--- start ---
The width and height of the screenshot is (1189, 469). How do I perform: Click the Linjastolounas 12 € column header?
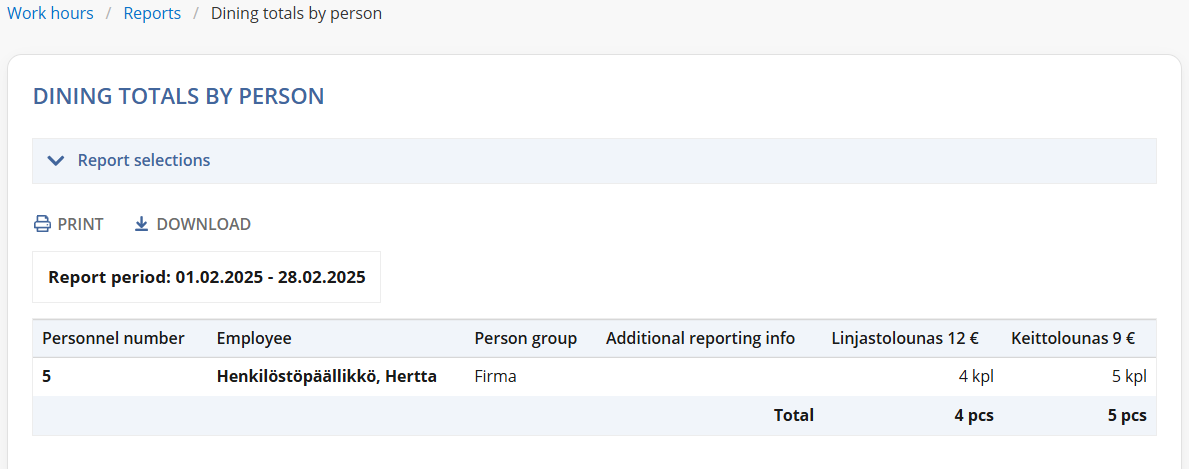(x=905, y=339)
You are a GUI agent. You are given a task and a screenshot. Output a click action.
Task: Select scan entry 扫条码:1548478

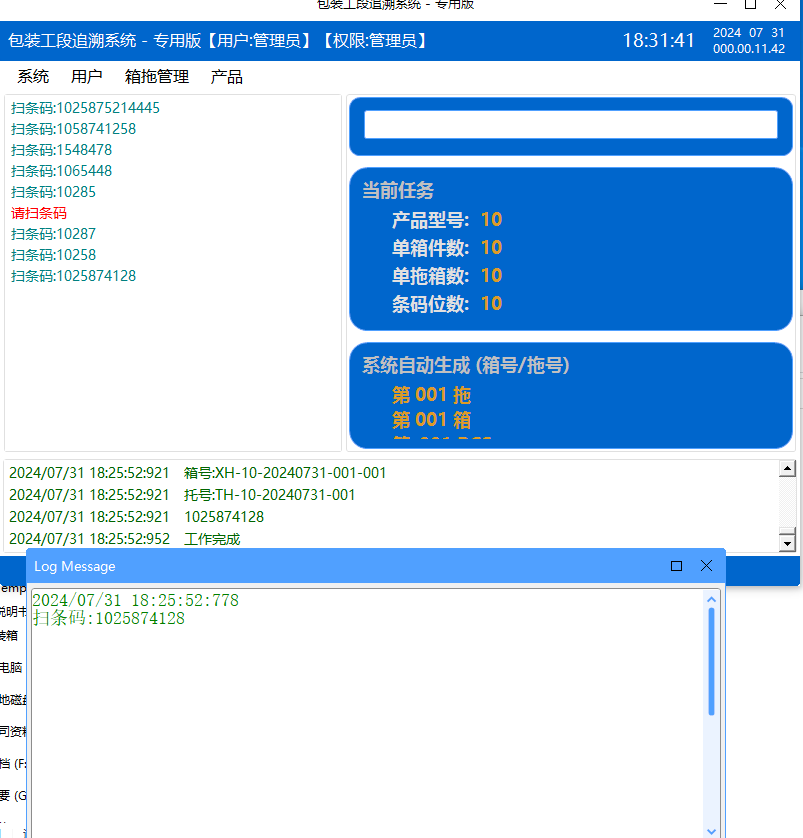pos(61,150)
--- end ---
Write out all the lines of the data above again, requests included, but multiply every coordinate in the answers by 2.4 and round each result to a whole number, with halves rounding up; leave the numbers in the requests unchanged. Leave the pictures out of your answer.

The width and height of the screenshot is (1189, 469). How do I perform: Click the Linjastolounas 12 € column header?
(x=2172, y=814)
You are a GUI agent. You are given a task and a screenshot. Output a click action.
Task: Select scan entry 扫条码:1548478

pos(146,360)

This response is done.